Active Campaign Customer Service

MailChimp’s integrated image editor is exceptionally effective. You can resize, crop, and add custom text to your images. I miss out on MailChimp’s email-editing experience (Active Campaign Customer Service). It would save me a little time to have that exact same experience on ActiveCampaign. But the highly-customizable automations I can build on ActiveCampaign more than offset that possible time cost savings.

ConvertKit’s e-mail editing experience is extremely plain, however easy to navigate. Their templates are restricted, which is fine with me, but their email editing experience is slightly simpler in that you can produce inline images, and you can develop a totally plain e-mail, and even modify the underlying HTML. If you desire to make some fast edits to some emails in an automation, with ActiveCampaign, it’s troublesome.

I’ll click an email, and it takes me to the editor for that e-mail. Keep in mind that I can’t even Command + Click to open it in another tab. Whether they suggested to or not, ActiveCampaign has disabled Command + Click from the automation editor. If I wanted to switch backward and forward between numerous e-mails, I would intuitively be inclined open the very same automation in numerous tabs, then open the respective e-mails from each of those tabs.

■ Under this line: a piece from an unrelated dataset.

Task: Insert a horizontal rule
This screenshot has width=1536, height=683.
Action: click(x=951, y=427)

Active Campaign Customer Service

In the Automations section, there’s a “Handle Messages” area. From here, you can see all of the messages in each of your automations. You can edit each one, or you can Command + Click to open each in a new tab to more easily edit your entire series. Active Campaign Customer Service. Contrast that with ConvertKit’s Sequences.

Once again, it would save me a great deal of time to have ConvertKit’s automation email modifying experience on ActiveCampaign – Active Campaign Customer Service. But picking an email marketing platform is like choosing a spouse. ActiveCampaign makes up for it with their Message Variables, more robust automations, and advanced division. Mentioning division, another reason I switched from MailChimp to ActiveCampaign was that MailChimp has limited segmentation choices.

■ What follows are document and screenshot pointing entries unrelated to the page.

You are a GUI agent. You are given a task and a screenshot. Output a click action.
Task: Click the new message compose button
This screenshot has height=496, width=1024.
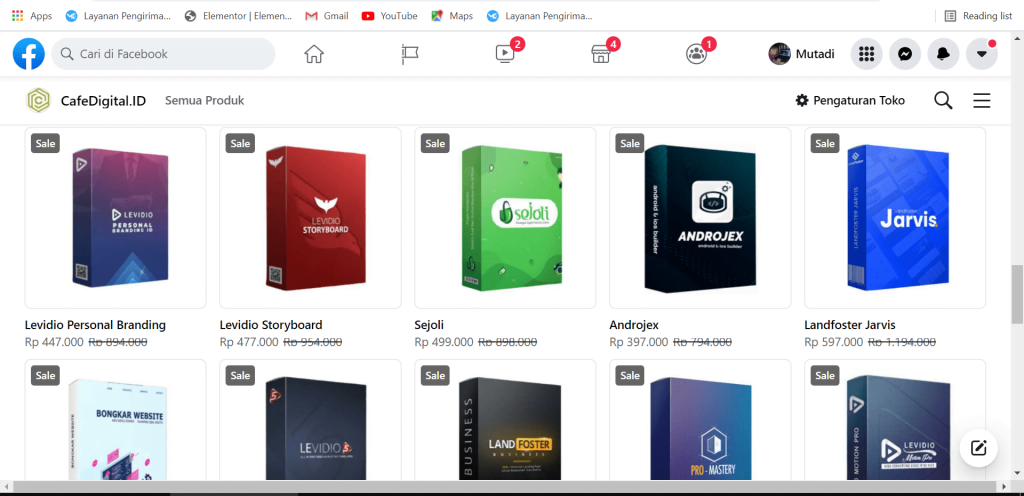pyautogui.click(x=978, y=447)
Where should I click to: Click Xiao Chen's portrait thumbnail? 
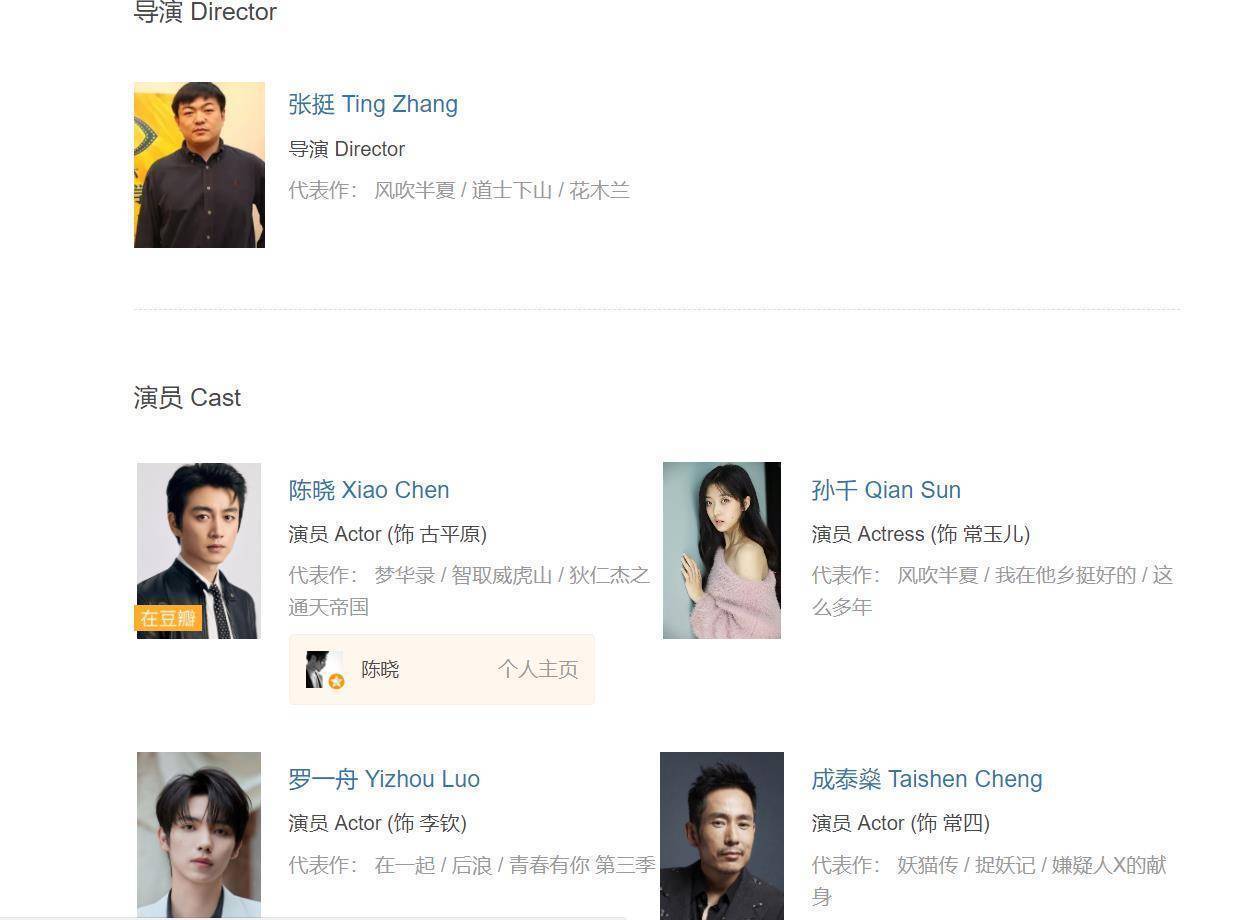tap(199, 551)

You can combine characteristics with an AND/OR operator, and you can blend and match those groups of traits with another AND/OR operator. With MailChimp, you can only segment by AND/OR, nevertheless MailChimp’s Pro plan allows more advanced segmenting, for an additional $199 a month. In my search for the best e-mail marketing platform, I saw numerous others, some of which I’ve already pointed out.

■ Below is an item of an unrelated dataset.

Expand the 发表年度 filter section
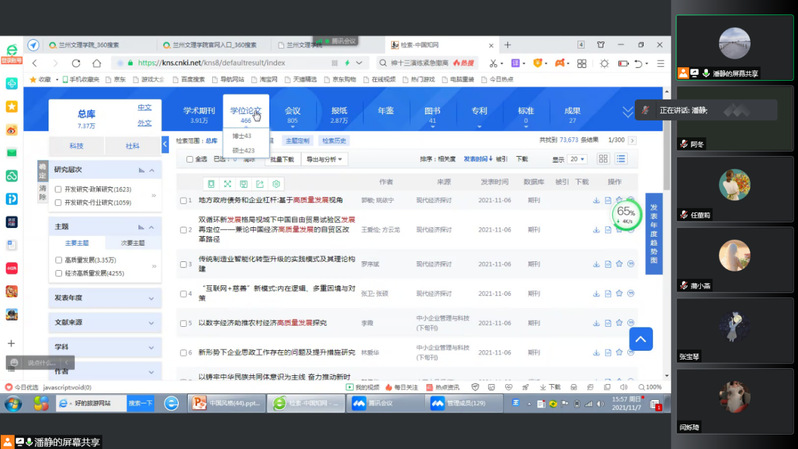Viewport: 798px width, 449px height. (x=104, y=298)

Active Campaign Customer Service

ConvertKit. If I weren’t on ActiveCampaign, I would most likely be using ConvertKit. Their automations are a lot easier to construct, though they aren’t as versatile as ActiveCampaign’s, and their segmentations alternatives aren’t as sophisticated either. They also don’t have goal tracking, or Message Variables. MailChimp. You currently know that I changed from MailChimp to ActiveCampaign.